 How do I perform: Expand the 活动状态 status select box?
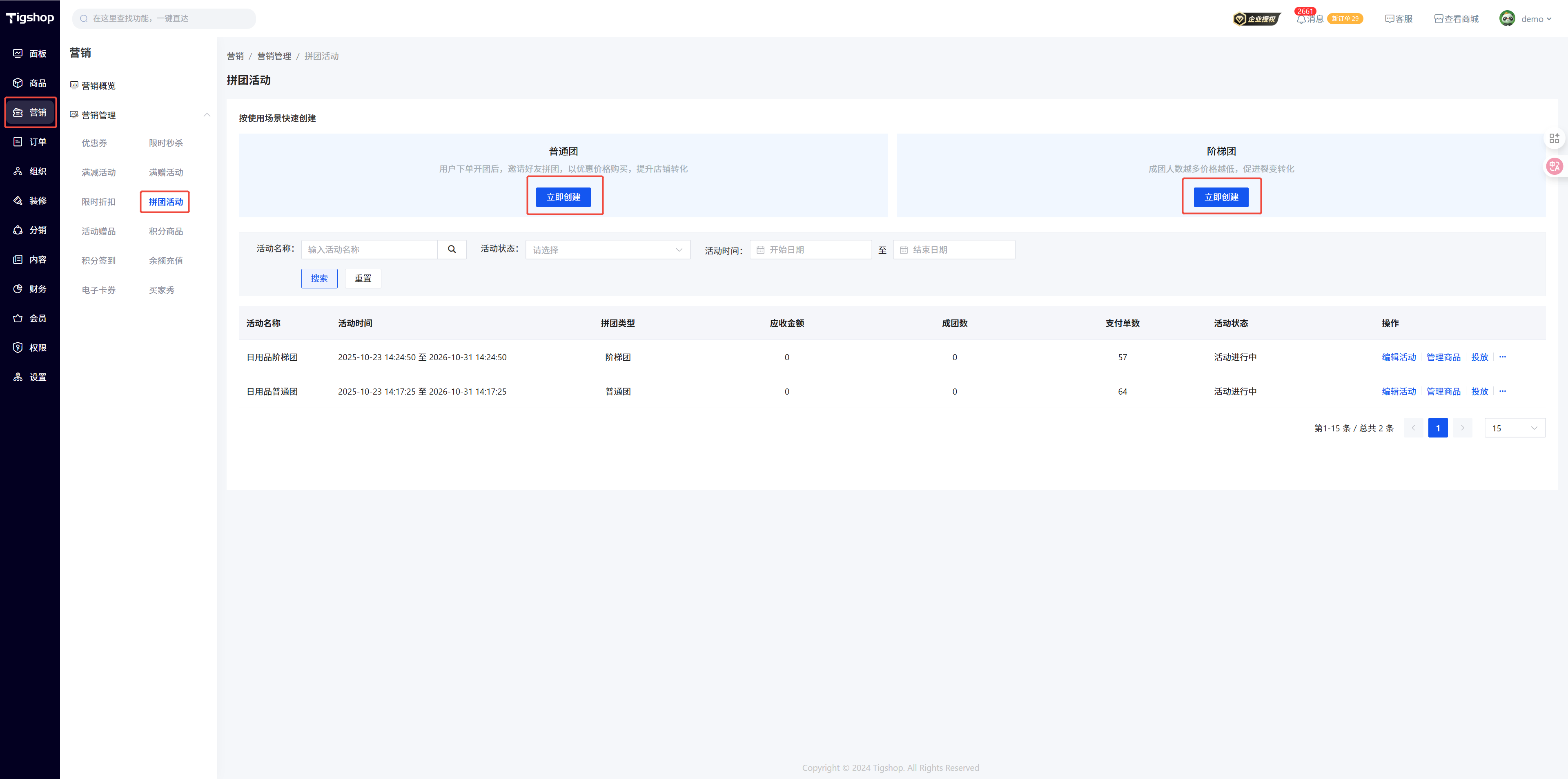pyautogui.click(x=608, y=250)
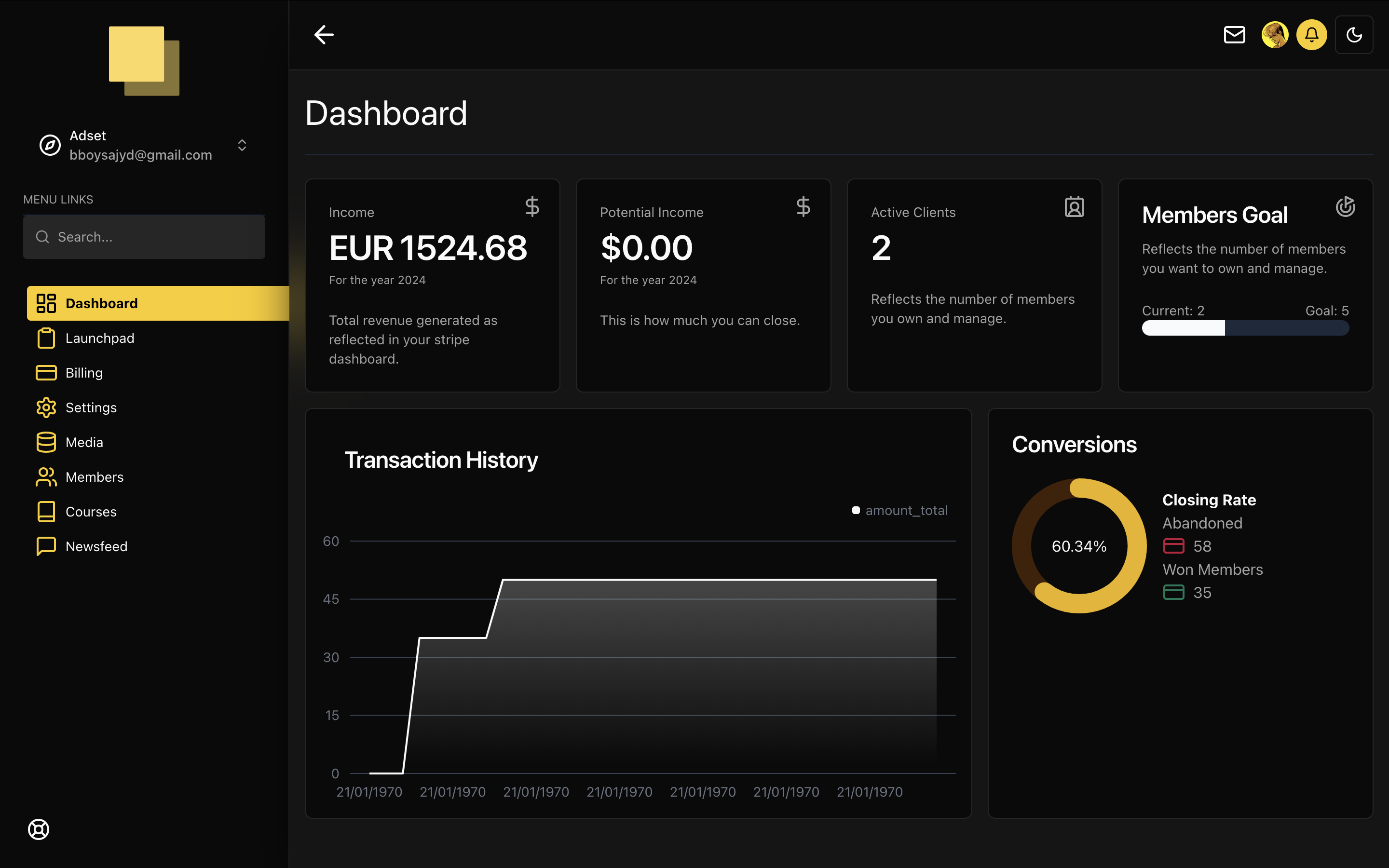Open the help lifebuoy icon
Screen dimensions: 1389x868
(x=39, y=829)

____________________

Repeat the entries above exactly and skip the images.

Exercise response
 How do I perform: Expand the 活动状态 status select box?
pyautogui.click(x=608, y=250)
Open the help lifebuoy icon
Screen dimensions: 1389x868
(x=39, y=829)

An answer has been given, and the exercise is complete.